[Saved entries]
——————
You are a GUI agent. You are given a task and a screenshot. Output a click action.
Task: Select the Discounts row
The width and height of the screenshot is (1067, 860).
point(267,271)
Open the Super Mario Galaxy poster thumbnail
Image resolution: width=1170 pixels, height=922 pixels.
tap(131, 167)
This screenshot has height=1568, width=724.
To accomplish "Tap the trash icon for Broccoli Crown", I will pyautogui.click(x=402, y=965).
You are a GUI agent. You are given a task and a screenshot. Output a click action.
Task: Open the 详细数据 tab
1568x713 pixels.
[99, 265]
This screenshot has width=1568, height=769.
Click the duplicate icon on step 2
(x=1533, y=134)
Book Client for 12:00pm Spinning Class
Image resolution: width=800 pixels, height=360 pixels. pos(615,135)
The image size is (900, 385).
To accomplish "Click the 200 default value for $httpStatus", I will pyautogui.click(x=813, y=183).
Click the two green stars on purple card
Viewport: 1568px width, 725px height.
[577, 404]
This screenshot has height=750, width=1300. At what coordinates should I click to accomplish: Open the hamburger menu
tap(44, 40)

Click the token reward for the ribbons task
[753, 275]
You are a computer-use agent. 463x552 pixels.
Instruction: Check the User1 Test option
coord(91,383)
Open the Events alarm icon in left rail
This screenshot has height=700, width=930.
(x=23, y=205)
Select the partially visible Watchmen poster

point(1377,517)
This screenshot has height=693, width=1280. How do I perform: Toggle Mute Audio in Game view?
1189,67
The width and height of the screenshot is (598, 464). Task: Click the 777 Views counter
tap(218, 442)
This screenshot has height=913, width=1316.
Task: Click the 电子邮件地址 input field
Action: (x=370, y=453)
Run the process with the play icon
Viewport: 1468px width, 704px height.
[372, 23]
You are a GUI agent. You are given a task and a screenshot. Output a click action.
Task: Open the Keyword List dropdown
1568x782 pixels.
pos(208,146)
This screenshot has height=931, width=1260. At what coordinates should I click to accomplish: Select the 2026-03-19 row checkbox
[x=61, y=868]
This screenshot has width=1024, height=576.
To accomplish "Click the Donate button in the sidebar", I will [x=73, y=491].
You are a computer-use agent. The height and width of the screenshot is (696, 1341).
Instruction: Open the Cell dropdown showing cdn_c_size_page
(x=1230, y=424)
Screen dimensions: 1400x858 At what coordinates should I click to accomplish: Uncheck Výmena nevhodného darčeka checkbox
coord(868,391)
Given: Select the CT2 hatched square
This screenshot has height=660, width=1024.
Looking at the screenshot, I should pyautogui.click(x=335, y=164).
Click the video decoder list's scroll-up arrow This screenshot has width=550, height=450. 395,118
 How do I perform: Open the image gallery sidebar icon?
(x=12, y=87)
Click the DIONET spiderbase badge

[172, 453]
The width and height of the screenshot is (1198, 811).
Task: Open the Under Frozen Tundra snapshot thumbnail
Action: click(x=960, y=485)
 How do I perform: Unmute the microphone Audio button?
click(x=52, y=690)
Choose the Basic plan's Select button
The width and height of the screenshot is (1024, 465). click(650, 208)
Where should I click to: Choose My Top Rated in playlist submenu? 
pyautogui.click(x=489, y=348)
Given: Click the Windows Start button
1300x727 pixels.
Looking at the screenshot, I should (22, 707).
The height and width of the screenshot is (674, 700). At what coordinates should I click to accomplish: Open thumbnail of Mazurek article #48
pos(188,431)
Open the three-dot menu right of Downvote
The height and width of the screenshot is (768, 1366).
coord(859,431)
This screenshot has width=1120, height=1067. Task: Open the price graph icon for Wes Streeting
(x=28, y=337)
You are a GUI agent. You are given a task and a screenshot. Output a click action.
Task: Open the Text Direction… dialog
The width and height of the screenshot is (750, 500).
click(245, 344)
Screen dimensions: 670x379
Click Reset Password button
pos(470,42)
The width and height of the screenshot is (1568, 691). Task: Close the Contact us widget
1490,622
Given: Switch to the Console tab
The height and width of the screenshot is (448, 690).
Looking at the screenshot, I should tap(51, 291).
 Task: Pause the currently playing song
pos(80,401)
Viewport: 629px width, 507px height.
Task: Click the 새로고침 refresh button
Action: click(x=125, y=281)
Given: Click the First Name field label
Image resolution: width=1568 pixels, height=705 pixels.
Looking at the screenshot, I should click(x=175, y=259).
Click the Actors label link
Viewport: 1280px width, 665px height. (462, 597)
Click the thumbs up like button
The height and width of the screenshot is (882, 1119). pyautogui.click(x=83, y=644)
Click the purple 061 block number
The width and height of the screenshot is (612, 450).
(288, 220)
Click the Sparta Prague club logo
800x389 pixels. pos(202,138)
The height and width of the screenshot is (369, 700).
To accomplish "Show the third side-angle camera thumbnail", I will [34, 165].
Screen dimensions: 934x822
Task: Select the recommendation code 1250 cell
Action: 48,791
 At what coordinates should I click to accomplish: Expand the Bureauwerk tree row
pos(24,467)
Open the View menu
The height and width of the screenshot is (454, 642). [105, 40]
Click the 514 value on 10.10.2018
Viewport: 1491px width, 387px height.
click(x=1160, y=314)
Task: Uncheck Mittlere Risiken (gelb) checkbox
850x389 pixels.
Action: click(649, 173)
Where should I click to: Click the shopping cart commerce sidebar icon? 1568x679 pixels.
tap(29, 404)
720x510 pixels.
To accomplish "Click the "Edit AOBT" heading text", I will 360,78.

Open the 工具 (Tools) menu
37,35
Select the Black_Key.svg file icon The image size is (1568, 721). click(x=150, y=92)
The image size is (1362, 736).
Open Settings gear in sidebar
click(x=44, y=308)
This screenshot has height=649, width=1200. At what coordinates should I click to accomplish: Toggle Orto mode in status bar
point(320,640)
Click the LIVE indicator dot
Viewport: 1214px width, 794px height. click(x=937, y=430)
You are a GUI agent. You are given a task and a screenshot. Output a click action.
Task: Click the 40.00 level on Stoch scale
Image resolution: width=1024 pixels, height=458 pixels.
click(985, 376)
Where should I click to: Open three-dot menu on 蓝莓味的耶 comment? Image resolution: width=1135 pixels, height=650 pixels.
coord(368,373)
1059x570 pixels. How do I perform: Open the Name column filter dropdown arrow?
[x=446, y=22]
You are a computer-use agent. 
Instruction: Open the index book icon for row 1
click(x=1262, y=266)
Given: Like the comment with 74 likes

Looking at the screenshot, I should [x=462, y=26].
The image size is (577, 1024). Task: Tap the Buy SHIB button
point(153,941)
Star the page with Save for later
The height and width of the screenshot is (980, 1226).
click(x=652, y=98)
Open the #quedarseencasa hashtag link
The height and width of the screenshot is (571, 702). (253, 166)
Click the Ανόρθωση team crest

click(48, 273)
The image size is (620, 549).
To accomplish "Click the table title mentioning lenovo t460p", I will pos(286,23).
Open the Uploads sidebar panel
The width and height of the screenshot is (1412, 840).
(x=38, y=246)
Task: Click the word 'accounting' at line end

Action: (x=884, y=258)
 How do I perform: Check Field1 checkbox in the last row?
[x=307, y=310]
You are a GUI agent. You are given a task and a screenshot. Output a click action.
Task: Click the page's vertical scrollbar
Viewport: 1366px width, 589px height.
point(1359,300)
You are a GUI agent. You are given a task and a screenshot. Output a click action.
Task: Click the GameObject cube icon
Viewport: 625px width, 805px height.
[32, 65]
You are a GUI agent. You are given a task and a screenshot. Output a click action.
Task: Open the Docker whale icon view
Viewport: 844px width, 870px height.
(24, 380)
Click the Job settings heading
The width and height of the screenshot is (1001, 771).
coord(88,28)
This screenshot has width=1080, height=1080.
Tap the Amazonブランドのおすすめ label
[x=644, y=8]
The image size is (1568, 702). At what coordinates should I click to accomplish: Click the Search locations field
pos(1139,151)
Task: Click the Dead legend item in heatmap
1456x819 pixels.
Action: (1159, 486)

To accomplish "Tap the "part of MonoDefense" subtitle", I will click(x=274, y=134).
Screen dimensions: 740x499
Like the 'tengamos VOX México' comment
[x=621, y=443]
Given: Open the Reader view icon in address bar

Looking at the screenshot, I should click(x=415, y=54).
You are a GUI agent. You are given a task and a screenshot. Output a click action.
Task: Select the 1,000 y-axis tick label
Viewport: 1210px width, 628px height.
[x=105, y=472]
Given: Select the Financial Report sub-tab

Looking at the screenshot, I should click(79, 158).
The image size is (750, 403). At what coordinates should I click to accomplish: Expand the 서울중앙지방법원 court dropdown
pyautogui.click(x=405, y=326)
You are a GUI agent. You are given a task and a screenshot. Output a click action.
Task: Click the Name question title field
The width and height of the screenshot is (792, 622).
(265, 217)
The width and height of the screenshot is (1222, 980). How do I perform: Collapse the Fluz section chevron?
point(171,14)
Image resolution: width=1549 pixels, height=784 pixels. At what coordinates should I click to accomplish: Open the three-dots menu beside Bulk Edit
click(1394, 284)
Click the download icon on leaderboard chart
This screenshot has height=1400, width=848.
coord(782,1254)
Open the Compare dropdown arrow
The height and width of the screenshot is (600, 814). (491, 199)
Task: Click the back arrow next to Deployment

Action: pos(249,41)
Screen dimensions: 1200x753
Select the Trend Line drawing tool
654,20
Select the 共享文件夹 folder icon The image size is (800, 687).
——————
▶ WHAT THIS TASK INVOLVES: Find the word "computer" in the records, and report each line that has it.

▶ YOUR RESPONSE:
You are a computer-use agent. 463x552 pixels.
You are a computer-use agent. The height and width of the screenshot is (696, 1341).
You are a computer-use agent. 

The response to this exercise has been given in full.